Operazione audace quella di mettere in scena "Calderon" di Pier Paolo Pasolini da parte di due teatri nazionali: quello di Roma e quello della Toscana che, congiuntamente, lo hanno prodotto, affidandone la regia a Federico Tiezzi, regista più che collaudato ad operazioni di grande interesse.
"Calderon", secondo il friulano Pasolini, significa "Inferno", e bene ha fatto ad associarlo a Calderon de la Barca, noto poeta e drammaturgo del '600, autore di quel capolavoro che è "La Vita è sogno".
Audace operazione, abbiamo detto? Poiché per poterla offrire al pubblico occorrono due ore e un quarto filate, e per come è composta la platea, non sempre popolata da giovani bensì da attempati spettatori il cui grado di saturazione all'ascolto si è ridotto di molto, il rischio di vederli crollare è alto, anche se lo spettacolo è condotto con colpi di scena e molta tensione nella recitazione degli attori; e forse, visto che alla realizzazione dell'opera hanno partecipato più menti, una sforbiciata ai lunghi monologhi, intelligenti, ben tenuti dagli attori a cui è stata imposta una recitazione un po' troppo ronconiana, cioè con andamento non sempre sul filo della logica, non avrebbe fatto male.
Audace registicamente anche sul filo delle azioni, sui cambi di scena, affidati a ralenti suggestivi ma che allargano i ritmi.
Al di là di queste nostre osservazioni, lo spettacolo merita di essere promosso, dibattuto, soprattutto dai giovani, la cui memoria sull'universo di Pasolini è alquanto deficitaria. E bene ha fatto la direzione del Teatro Nazionale di Roma, diretto da Antonio Calbi, ad inserirlo in cartellone fino all'8 di maggio.
La trama del testo è questa: tre sogni successivi, in tre ambienti diversi: aristocratico, proletario, medio borghese.
Rosaura all'inizio vive a Madrid, tra genitori aristocratici sostenitori del franchismo. Rosaura s'innamora di un amico della madre, Sigismondo, che in seguito scoprirà essere suo padre. Nel secondo sogno, Rosaura, ormai donna, vive a Barcellona e fa la prostituta del sottoproletariato. Le fa visita un ragazzo che, nel giorno del 16esimo compleanno, è spinto dagli amici a conoscere l'amore, facendo sesso con lei. Rosaura s'innamora del ragazzo, che poi un prete le rivelerà essere suo figlio, da lei abbandonato.

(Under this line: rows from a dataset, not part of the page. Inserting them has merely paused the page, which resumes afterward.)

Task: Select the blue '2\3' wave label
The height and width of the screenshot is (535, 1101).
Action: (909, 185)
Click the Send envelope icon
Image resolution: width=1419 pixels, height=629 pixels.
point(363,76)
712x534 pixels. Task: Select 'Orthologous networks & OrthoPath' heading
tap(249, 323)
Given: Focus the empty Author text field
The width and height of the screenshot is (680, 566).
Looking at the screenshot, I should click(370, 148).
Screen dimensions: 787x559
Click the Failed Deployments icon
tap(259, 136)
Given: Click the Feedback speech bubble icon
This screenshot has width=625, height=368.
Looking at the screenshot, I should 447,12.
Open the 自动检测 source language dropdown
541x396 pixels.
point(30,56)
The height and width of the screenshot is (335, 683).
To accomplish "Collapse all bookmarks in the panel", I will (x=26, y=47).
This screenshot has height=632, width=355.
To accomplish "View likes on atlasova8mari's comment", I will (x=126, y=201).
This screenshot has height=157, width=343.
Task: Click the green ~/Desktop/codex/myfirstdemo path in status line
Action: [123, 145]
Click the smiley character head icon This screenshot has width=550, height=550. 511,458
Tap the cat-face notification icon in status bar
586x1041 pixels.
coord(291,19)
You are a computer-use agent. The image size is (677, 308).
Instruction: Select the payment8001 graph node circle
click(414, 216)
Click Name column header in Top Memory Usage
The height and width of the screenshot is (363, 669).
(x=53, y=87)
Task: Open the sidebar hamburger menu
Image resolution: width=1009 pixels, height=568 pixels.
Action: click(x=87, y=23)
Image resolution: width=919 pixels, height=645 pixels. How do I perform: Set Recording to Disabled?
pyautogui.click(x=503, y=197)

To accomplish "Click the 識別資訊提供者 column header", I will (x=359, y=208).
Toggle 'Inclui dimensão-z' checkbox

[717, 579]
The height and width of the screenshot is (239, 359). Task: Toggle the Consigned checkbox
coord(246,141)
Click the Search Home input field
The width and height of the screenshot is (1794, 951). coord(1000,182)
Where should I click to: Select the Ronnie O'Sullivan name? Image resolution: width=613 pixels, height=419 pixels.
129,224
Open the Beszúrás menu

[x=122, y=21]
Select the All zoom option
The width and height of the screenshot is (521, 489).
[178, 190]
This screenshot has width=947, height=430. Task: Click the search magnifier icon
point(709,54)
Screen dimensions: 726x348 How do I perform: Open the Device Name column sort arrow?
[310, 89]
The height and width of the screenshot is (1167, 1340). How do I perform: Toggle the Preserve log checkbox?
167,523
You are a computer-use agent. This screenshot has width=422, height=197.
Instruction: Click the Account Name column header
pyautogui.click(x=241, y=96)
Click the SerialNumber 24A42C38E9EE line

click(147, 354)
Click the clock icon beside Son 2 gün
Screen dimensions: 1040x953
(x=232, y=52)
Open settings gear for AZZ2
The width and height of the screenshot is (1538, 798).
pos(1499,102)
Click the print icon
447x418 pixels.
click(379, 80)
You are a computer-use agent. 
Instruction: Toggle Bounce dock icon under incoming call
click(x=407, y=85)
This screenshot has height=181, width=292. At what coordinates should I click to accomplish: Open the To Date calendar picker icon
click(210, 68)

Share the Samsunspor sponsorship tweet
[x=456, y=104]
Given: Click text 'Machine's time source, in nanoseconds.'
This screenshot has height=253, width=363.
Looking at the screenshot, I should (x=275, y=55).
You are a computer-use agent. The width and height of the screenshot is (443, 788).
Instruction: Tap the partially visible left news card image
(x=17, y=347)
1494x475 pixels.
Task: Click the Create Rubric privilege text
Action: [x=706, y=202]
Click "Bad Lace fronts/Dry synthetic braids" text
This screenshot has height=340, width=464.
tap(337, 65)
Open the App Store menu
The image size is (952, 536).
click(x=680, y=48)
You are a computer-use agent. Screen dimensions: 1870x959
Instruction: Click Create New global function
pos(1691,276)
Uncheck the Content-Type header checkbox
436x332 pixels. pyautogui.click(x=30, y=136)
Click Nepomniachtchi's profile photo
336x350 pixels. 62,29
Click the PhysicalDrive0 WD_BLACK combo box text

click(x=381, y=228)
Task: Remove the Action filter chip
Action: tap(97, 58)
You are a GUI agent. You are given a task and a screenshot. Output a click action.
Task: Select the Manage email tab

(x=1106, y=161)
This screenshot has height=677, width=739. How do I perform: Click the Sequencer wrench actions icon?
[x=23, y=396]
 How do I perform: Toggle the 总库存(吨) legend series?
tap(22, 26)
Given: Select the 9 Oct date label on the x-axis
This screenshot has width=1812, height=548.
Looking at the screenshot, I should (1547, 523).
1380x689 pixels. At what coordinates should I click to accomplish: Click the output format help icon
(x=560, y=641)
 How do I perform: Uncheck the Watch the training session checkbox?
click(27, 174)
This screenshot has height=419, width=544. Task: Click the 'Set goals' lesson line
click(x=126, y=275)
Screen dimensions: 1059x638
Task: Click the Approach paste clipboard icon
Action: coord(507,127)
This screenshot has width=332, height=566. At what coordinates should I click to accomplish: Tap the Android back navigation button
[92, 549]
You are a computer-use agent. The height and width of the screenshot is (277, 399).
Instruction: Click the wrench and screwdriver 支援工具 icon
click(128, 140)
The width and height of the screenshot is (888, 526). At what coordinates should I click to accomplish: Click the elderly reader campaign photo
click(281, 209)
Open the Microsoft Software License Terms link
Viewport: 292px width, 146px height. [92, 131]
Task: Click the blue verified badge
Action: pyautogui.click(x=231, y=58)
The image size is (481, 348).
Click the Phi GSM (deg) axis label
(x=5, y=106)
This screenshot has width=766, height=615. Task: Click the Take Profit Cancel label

Nel terzo sogno Rosaura è una madre narcolettica: vive in un ambiente di piccoli borghesi, più fascisti dei fascisti, come dice Pasolini. Rosaura è malata, con disturbi di linguaggio, e scopriamo che è lei che ha fatto i due precedenti sogni. Rosaura adesso s'innamora di uno studente che sta fuggendo dalla polizia durante una manifestazione e che le sembra suo figlio. Rosaura in realtà è in un lager, che è proprio la sua condizione piccolo borghese: e qui aspetta l'arrivo dei liberatori in veste di operai con bandiere rosse.
Pasolini, come si è detto, pur conservando i nomi dei personaggi de "La Vita é sogno" di Calderòn de la Barca, ha innestato nei tre sogni di Rosaura altre situazioni utili a lui per dirci che il rapporto "individuo e potere" è sempre presente nel tempo, e che "l'Inferno-Calderon" sta dentro la borghesia, malvista, mal giudicata, a ragione, da Pasolini.
La regia si è detto, colma di idee, suggestioni, di provata esperienza, ha consegnato una messa in scena ricca sul piano estetico: belli, funzionali, i costumi di Giovanna Buzzi e Lisa Rufini, dentro una scenografia di Gregorio Zurla che è fissa, ma mutabile con piccoli accorgimenti, per darci i diversi ambienti dei tre sogni; anche il trucco dei personaggi era congeniale all'assunto del regista, così come le luci di Gianni Pollini erano linguaggio integrato alle scene che via via si alternavano.
Gli attori, tutti encomiabili, ligi al dettato del regista, hanno dato il meglio delle loro potenzialità e meritano di essere citati tutti, in ordine di apparizione: Sandro Lombardi (Speaker, Basilio Re), Camilla Semino Favro (Rosaura), Arianna Di Stefano (Stella), Sabrina Scuccimarra (Dona Astrea, Agostina) Graziano Piazza (Sigismondo, Prete), Silvia Pernarella (Suora, Carmen), Ivan Lovisio (Manuel), Lucrezia Guidone (Rosaura), Josafat Vagni (Pablo), Debora Zuin (Rodaura), Andrea Volpetti (Enrique). Apprezzato il cammeo di Francesca Benedetti, presente nel primo sogno nella parte di Dona Lupe.
Il pubblico, numeroso, attento, silenzioso, ha accolto con partecipazione l'esito dello spettacolo, con insistenti e meritati applausi.